• _Task prompt_
According to the article below on the album How Many Songs, which two awards was the album nominated for at the 2026 Country Music Awards of Australia?

• _Reading text_
• • • •
Studio album by John Williamson
- Released: 4 April 2025
- Length: 31:39
- Label: Warner Australia
- Producer: John Williamson

John Williamson chronology
| JW Bangers (2022) | How Many Songs (2025) |  |

= How Many Songs =

How Many Songs is the twenty-first studio album by Australian country music artist John Williamson. It was released on 4 April 2025 and peaked at number 51 on the ARIA Albums Chart.

About the album, Williamson said "I've been writing songs inspired by floods, pride of country, getting older and feeling so alive overlooking the Numinbah Valley in South East Queensland."

At the 2026 Country Music Awards of Australia, the album was nominated for Album of the Year and Traditional Country Album of the Year.

==Track listing==

| No. | Title | Length |
|---|---|---|
| 1. | "If You Wanna Be an Aussie" | 2:39 |
| 2. | "Beautiful Words (Come from You)" | 2:45 |
| 3. | "Letter to Meg" | 2:19 |
| 4. | "Sorry, Babe, I'm No Marlon Brando" | 2:39 |
| 5. | "Come Back to Me, Country" | 2:34 |
| 6. | "Losin' My Mojo" | 2:46 |
| 7. | "Uluru Forever" | 2:11 |
| 8. | "It's a Shame" | 2:34 |
| 9. | "Dont Let the Old Man In, Mate" | 3:24 |
| 10. | "Waiting for the Sun" (with Ami Williamson) | 2:30 |
| 11. | "Boxful of Wood" | 2:43 |
| 12. | "How Many Songs" | 2:30 |
| Total length: |  | 31:39 |

==Personnel==
Credits adapted from Tidal.
• • • •
• _Supplied data_
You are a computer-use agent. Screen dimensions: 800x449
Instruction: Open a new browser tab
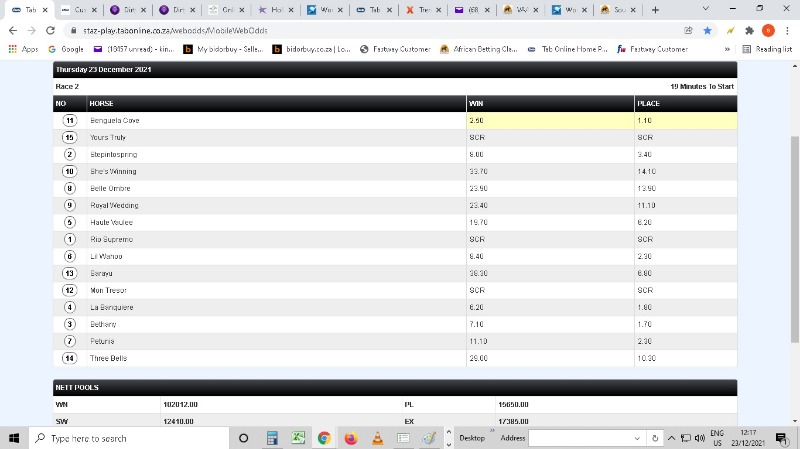pyautogui.click(x=655, y=10)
• • • •
• _Expected answer_
Album of the Year and Traditional Country Album of the Year